■ AIM OF THE EXERCISE
Give back every entry below, unchanged.

■ GIVEN RECORDS
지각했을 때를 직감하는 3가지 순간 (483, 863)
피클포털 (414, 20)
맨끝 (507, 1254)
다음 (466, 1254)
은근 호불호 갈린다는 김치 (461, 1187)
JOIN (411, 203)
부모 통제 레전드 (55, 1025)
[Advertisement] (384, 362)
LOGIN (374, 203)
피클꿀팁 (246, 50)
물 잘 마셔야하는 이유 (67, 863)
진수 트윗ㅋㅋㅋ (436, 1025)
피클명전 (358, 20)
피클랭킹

■ REPLY TO THE EXERCISE
지각했을 때를 직감하는 3가지 순간 (483, 863)
피클포털 (414, 20)
맨끝 (507, 1254)
다음 (466, 1254)
은근 호불호 갈린다는 김치 (461, 1187)
JOIN (411, 203)
부모 통제 레전드 (55, 1025)
[Advertisement] (384, 362)
LOGIN (374, 203)
피클꿀팁 (246, 50)
물 잘 마셔야하는 이유 (67, 863)
진수 트윗ㅋㅋㅋ (436, 1025)
피클명전 (358, 20)
피클랭킹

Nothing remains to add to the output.